--- Directions ---
Output exactly the lines from the one containing "Click the Luftfeuchtigkeit chart title" through the final line of the entries below, both included, and skip the pictures.

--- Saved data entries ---
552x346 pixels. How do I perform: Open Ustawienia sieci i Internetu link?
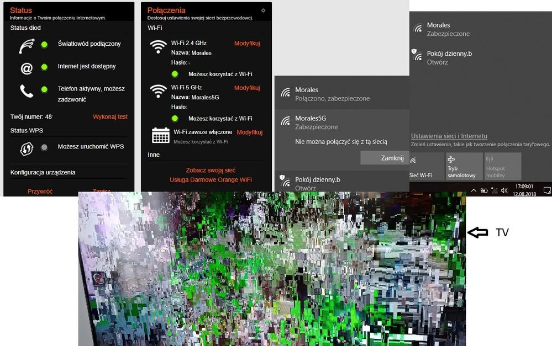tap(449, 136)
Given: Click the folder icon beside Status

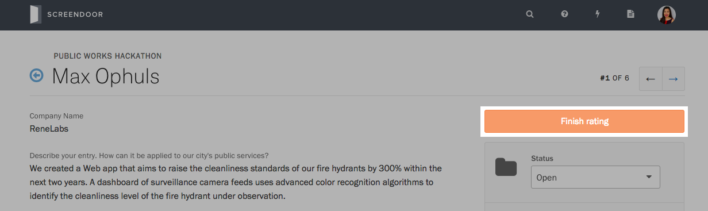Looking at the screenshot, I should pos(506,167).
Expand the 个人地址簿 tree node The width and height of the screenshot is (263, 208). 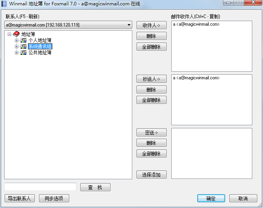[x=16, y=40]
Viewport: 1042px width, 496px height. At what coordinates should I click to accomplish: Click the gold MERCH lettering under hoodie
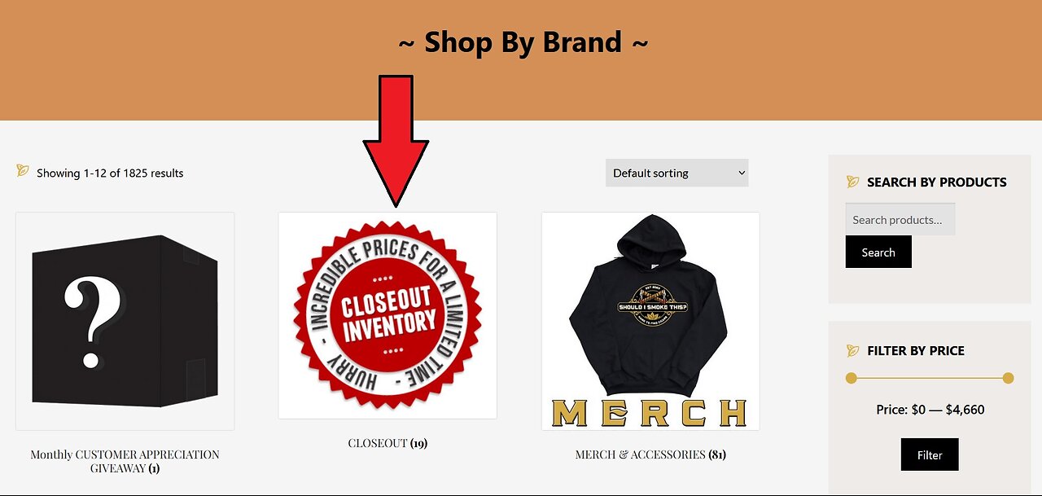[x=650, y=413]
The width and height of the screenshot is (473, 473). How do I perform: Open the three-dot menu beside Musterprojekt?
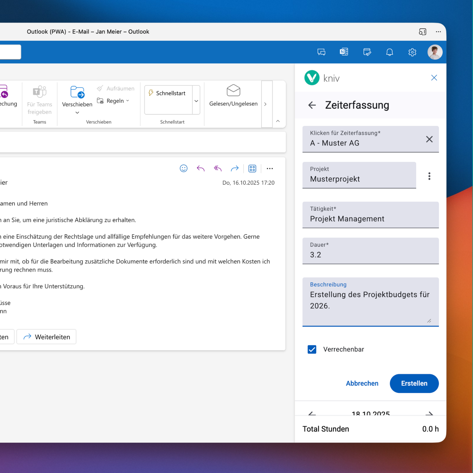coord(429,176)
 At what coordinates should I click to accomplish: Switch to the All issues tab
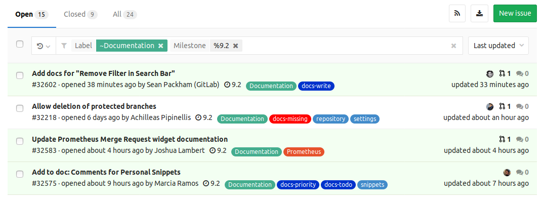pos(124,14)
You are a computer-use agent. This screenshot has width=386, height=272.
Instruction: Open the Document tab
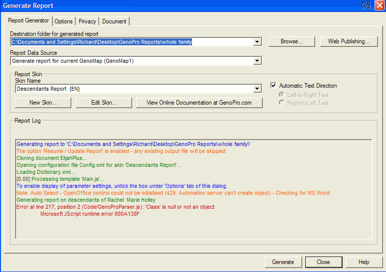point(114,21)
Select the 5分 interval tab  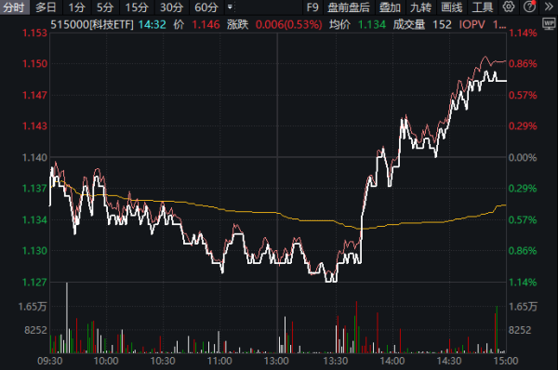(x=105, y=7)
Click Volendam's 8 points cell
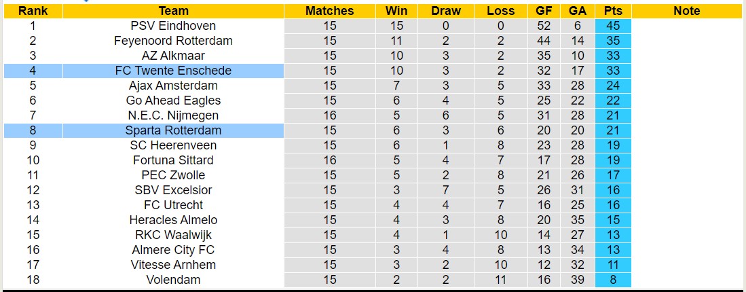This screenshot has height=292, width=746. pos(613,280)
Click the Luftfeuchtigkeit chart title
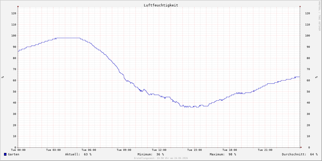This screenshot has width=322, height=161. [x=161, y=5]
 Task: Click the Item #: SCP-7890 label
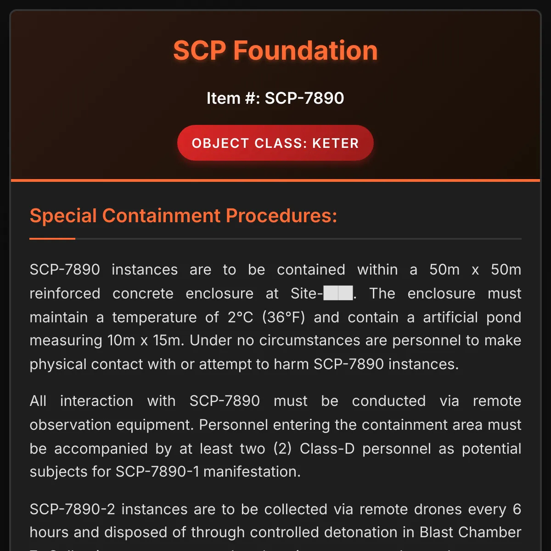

--- Expected answer ---
Click the Luftfeuchtigkeit chart title
This screenshot has width=322, height=161. [x=161, y=5]
 Task: Click the Item #: SCP-7890 label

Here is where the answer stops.